With the airline collapsing under its weight of cumulative losses, the camp is whipping up panic to justify speedy privatization before the airline looses all its value.
It is understood that those who are voicing objection to the airline’s speedy privatization are being systematically purged. Air Botswana’s board chairman and Permanent Secretary in the Ministry of Works and Transport, Mr. Thipe, was recently dropped under mysterious circumstances. Sunday Standard has not been able to verify if his ouster had anything to do with his position on accelerated privatization.
The Airline Secretary and general Counsel, a Mr. Moipolai, who has allegedly raised concern about the goings on at the airline, has also been closed out of board meetings and is being accused of sabotaging the privatization process.
The situation is further complicated by a proposal that was presented to Cabinet by head of the Business and Economic Advisory Council (BEAC), Nico Czypionka, a few weeks before government announced the accelerated privatization of Air Botswana.
A source close to Cabinet told the Sunday Standard that Czypionka, an astute right wing economist, who commands a lot of respect among his peers, advised Cabinet to sell Air Botswana to South African Air Link, a closely held Johannesburg airline. Under the proposed deal, Air Botswana would sell all its aircrafts then use the money to buy into a partnership with SA Air Link who would provide the aircrafts.
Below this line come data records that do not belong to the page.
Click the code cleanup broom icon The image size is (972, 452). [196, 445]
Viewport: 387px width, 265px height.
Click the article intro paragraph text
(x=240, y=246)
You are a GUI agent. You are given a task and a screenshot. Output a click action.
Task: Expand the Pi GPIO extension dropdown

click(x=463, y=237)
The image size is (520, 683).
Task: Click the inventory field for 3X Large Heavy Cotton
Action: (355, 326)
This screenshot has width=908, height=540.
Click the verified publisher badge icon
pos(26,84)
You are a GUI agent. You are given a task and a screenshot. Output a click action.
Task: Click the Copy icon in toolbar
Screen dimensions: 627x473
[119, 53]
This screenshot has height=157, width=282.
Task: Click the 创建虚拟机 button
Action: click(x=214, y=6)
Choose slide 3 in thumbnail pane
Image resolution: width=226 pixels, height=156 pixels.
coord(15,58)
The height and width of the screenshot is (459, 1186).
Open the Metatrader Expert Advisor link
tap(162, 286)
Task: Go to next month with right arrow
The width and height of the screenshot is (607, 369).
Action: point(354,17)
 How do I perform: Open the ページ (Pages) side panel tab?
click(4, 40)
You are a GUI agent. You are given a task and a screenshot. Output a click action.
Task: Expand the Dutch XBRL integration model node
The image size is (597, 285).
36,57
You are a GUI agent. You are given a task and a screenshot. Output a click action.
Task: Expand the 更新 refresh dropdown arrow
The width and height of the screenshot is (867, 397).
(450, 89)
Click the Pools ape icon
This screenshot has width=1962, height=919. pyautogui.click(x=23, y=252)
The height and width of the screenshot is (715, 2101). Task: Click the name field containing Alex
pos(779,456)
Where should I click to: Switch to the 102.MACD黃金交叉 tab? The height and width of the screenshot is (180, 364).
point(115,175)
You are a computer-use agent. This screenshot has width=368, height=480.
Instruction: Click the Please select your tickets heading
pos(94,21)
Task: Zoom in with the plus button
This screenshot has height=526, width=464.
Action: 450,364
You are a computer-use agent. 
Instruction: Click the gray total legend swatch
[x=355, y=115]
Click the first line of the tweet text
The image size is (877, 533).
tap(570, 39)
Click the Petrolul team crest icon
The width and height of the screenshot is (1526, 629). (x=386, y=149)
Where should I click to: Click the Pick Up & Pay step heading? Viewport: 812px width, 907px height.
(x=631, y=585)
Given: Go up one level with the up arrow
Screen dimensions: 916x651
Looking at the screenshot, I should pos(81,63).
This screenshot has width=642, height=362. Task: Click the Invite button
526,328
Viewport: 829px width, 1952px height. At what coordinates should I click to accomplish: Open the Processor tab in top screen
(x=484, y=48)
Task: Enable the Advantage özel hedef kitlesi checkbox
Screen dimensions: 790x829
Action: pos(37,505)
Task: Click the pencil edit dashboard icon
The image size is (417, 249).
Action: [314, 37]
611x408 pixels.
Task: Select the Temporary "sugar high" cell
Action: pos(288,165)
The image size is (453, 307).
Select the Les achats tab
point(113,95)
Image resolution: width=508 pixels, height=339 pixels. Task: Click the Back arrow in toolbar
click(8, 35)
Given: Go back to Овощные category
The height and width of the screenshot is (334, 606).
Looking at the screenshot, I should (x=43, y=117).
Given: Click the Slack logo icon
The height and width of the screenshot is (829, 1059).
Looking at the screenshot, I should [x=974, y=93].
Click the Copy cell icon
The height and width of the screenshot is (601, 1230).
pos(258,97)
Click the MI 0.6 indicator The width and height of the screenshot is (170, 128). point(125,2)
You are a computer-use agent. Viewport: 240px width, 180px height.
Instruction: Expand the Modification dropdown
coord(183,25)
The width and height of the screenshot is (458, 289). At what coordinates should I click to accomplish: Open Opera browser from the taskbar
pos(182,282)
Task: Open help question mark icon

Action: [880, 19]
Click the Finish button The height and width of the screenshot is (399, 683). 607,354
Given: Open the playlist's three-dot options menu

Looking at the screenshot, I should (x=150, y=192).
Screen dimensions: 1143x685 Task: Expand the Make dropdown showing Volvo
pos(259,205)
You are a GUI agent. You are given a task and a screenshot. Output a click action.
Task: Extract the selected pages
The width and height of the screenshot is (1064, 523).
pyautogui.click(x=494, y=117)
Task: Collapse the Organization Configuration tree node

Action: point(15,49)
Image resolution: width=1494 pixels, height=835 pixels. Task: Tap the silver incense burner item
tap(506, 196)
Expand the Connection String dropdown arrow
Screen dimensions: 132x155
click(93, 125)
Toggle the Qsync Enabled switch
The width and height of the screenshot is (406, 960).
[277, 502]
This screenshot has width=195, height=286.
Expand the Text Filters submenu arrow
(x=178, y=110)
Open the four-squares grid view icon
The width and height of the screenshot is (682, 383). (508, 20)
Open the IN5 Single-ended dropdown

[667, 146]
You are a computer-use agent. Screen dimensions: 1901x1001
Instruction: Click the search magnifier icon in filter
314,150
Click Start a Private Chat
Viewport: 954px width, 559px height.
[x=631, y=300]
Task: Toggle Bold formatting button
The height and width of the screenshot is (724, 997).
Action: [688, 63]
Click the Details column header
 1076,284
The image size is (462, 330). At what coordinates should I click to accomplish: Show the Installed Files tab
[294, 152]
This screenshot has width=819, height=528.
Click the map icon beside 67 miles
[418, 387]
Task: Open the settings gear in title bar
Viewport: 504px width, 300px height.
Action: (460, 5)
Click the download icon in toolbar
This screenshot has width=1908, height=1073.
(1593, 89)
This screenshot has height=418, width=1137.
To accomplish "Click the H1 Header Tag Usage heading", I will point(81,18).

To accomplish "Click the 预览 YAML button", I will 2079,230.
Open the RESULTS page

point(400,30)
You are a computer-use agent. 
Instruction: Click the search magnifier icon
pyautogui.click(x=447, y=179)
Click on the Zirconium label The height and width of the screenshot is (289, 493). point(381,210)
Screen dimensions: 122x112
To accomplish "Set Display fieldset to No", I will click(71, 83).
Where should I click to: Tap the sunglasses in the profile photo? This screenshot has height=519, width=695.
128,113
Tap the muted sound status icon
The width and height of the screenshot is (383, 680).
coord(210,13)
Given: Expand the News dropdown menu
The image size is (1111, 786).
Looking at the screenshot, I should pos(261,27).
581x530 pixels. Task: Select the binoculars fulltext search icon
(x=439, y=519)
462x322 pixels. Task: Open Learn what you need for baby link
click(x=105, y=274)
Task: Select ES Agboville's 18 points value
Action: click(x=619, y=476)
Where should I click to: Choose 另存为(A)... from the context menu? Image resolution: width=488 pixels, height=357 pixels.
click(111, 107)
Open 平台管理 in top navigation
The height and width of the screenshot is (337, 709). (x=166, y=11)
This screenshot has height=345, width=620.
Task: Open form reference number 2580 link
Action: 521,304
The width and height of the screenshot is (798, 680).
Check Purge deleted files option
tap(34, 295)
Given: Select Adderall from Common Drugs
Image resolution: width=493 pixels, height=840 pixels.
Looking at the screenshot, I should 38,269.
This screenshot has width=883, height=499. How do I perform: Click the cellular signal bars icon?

A few weeks later the Ministry of Works and Transport announced the accelerated privatization of Air Botswana and a number of potential buyers showed interest.
However, when the time to submit bids came only SA Air Link, Lobtrans Ltd, a Botswana fuel transporter and African World Airways LTD stepped up to the plate. Other airlines which had shown interest : Eithopian Airlines, Comair Ltd, a South Africa courier, Tourism Empowerment Group, A South African Tourism Company, ExecuJet Aviation Group, A Zurich based air charter company and Interair South Africa, a closely held carrier pulled out of the deal.
It is not clear if their decision to pull out had anything to do with Czypionka’s proposal to cabinet. What is, however, clear is that SA Air Link is the most favoured to win the bid as the two other competitors have limited or no airline experience.
Czypionka, backed by Vice President Ian Khama, has also been at odds with the PEEPA board over their slow pace in driving the country’s privatization process. Botswana’s privatization process will be lost and won in the privatization of Air Botswana which will pave the way for the privatization of other state owned enterprises, but so far things are not looking up.